What a Hip Assessment Involves
A first appointment at Waverley Clinic typically includes:
- A detailed conversation about your symptoms, lifestyle, activity levels, and what you’re hoping to get back to
- A physical examination covering hip range of movement, joint mobility, muscle strength, and how the pain behaves under specific tests
- Digital gait analysis where clinically helpful – mapping exactly how force is travelling through your feet, knees, and hips as you walk
- A clear explanation of what we’ve found and what your options are
From there, your treatment plan might involve custom orthotics to correct foot mechanics that are loading the hip unevenly, a structured rehabilitation programme to strengthen the supporting muscles, advanced therapies such as Shockwave orK-Laser for chronic tendon issues, or a combination of these. Sometimes the right answer is a referral on to a consultant or imaging – and we’ll always tell you honestly when that’s the case.
What Makes Our Approach Different
Most hip pain treatment starts and stops at the hip itself. We start from the ground up.
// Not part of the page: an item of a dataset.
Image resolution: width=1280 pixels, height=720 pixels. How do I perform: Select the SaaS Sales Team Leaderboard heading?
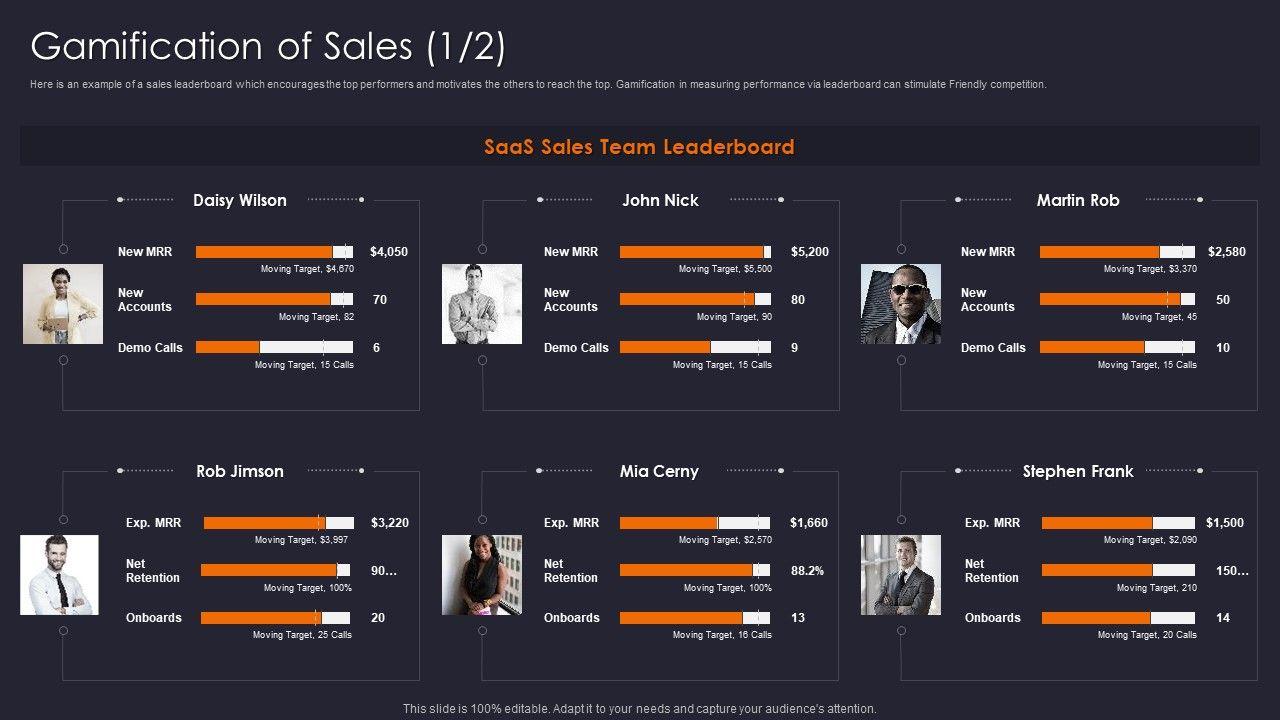(x=639, y=147)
In our experience, a hip that hurts is often a hip that’s being subtly pulled out of alignment by what’s happening twelve inches below it – and addressing that root cause is what produces lasting relief rather than temporary symptom management.
Take the First Step Towards Lasting Hip Comfort
If hip pain is interfering with your enjoyment of life, you don’t have to simply “put up with it” as part of getting older. Whether you’re struggling with a new complaint or a long-standing issue, the right assessment can change what’s possible.
Take the first step towards lasting relief by booking your comprehensive hip assessment at our Farnham clinic.
Call 01252 716611 to book or Book Online. Appointments are available throughout the week.
Let our expert team in Farnham guide you towards a healthier, more active future – one step at a time.
Frequently Asked Questions
Q: What causes hip pain as we get older?
Hip pain in older adults is usually caused by a combination of age-related changes – thinning cartilage, reduced muscle mass, stiffer tendons, and lower bone density – together with conditions like osteoarthritis, gluteal tendinopathy, or referred pain from the lower back. Biomechanical factors such as foot posture and gait can accelerate these issues.
Q: When should I see someone about hip pain?
See a clinician if your hip pain has lasted more than six weeks, is disturbing your sleep, or is stopping you doing normal activities. Seek urgent medical attention for sudden severe pain after a fall, inability to bear weight, visible deformity, or hip pain accompanied by fever or unexplained weight loss.
Q: Can hip pain in older adults be prevented?
Much of it can. Regular low-impact activity, glute and core strengthening, maintaining a healthy weight, supportive footwear, and addressing foot or gait issues early all reduce the risk of developing significant hip pain – and slow the progression of conditions like osteoarthritis if they’re already present.
Q: Is hip pain at night a sign of something serious?
Night pain – particularly when lying on the affected side – is very common with gluteal tendinopathy and hip osteoarthritis, and isn’t usually a sign of anything sinister. However, hip pain that wakes you regularly, comes with night sweats or unexplained weight loss, or is severe and unrelenting should be assessed promptly.